§ **WORK ORDER**: There should be no pictures in your answer, only an exact copy of the lines from the one with "Task: Click the Dify logo" through the end of the material.

§ **GIVEN INFORMATION**:
—————

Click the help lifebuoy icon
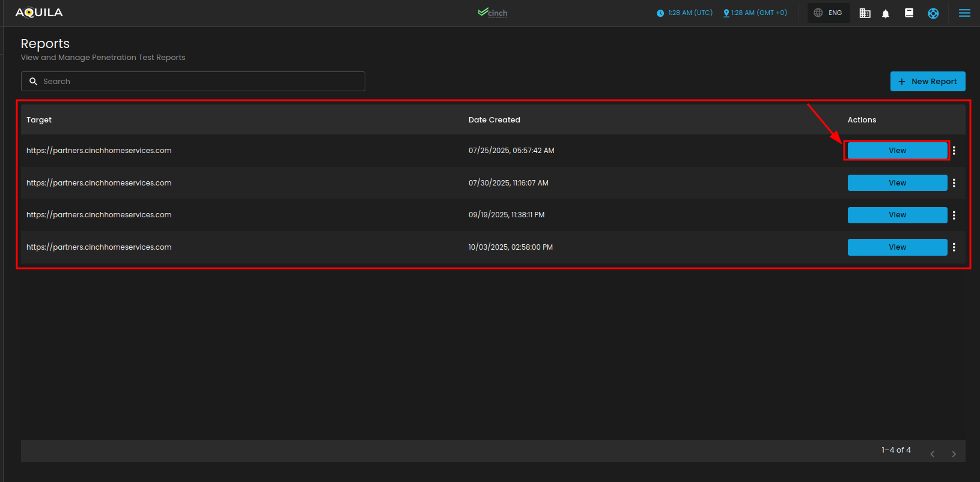This screenshot has width=980, height=482. pyautogui.click(x=933, y=13)
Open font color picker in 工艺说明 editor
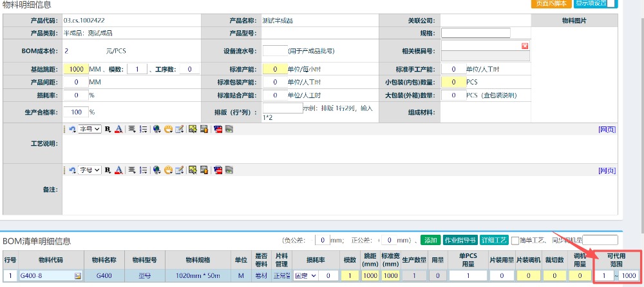Viewport: 644px width, 287px height. coord(118,129)
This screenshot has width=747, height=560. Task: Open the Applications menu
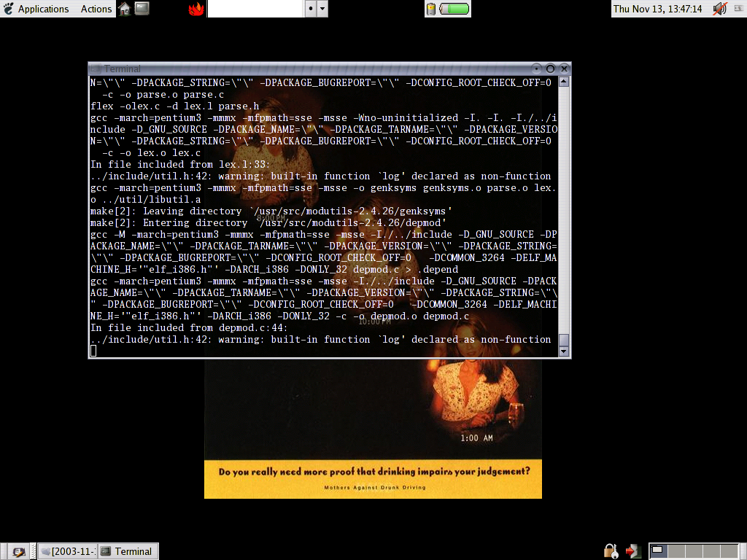pyautogui.click(x=42, y=9)

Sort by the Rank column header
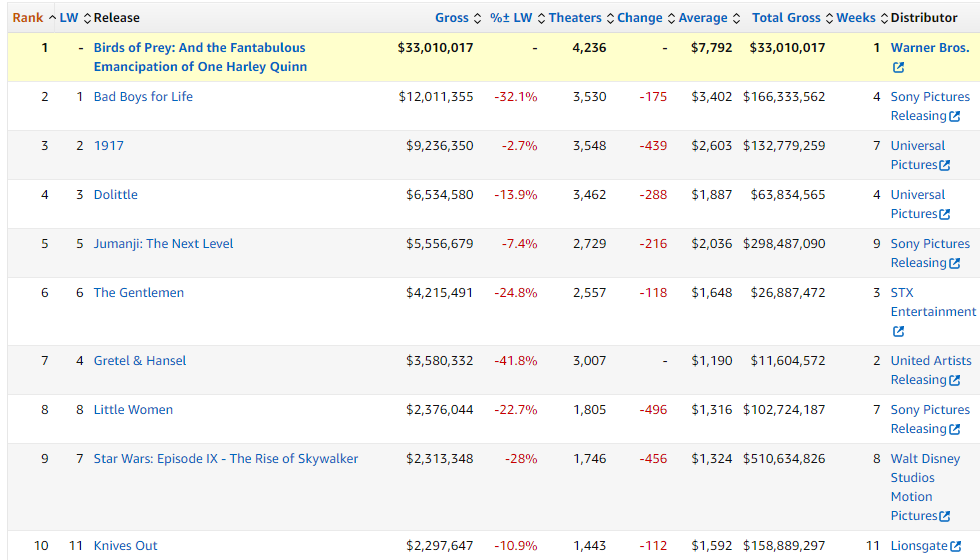(28, 18)
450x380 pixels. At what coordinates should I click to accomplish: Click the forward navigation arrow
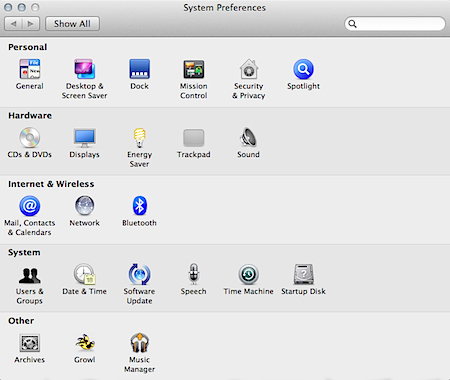click(x=31, y=24)
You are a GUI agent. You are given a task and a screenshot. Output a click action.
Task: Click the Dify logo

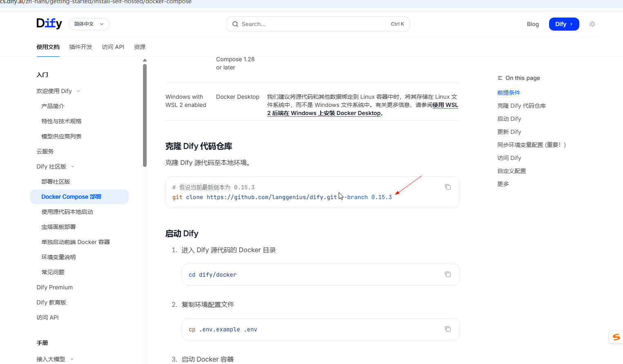[49, 24]
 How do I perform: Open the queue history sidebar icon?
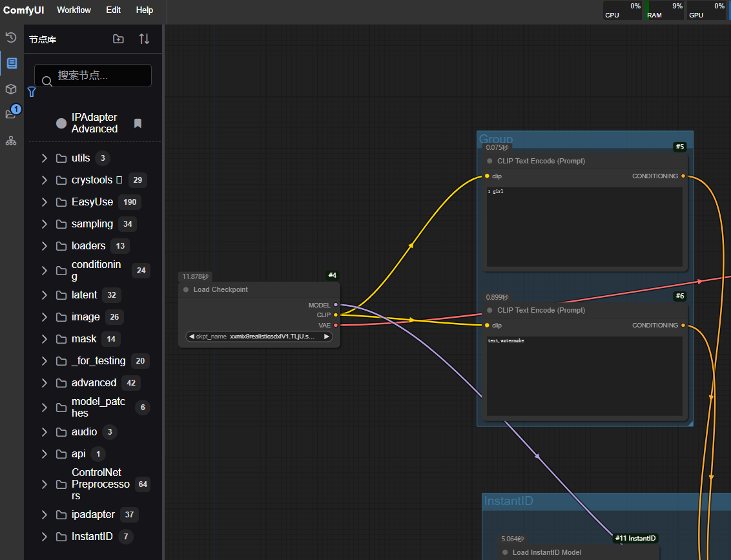pos(11,37)
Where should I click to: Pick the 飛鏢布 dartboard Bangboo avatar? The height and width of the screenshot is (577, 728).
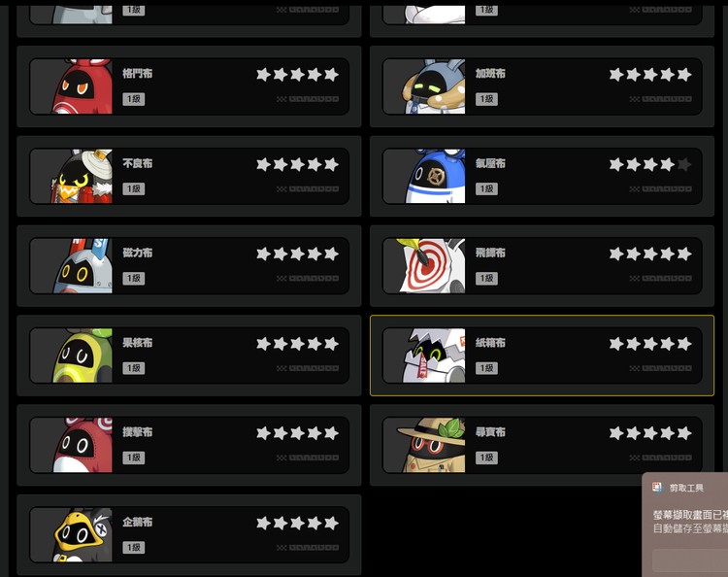click(x=431, y=266)
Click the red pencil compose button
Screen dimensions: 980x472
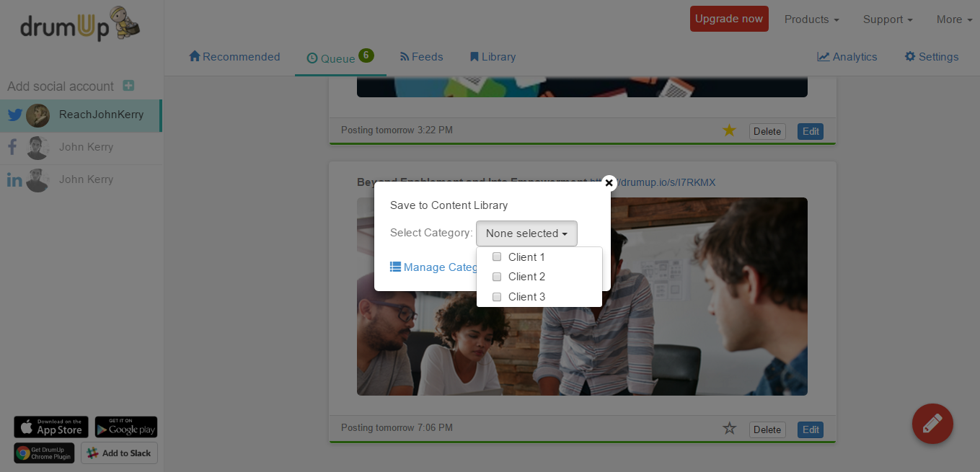(932, 424)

—————

§ **TASK ANSWER**:
Task: Click the Dify logo

[49, 24]
 How do I perform: Open the queue history sidebar icon?
pos(11,37)
Where should I click to: Pick the 飛鏢布 dartboard Bangboo avatar? The height and width of the screenshot is (577, 728).
click(x=431, y=266)
Click the red pencil compose button
Screen dimensions: 980x472
(932, 424)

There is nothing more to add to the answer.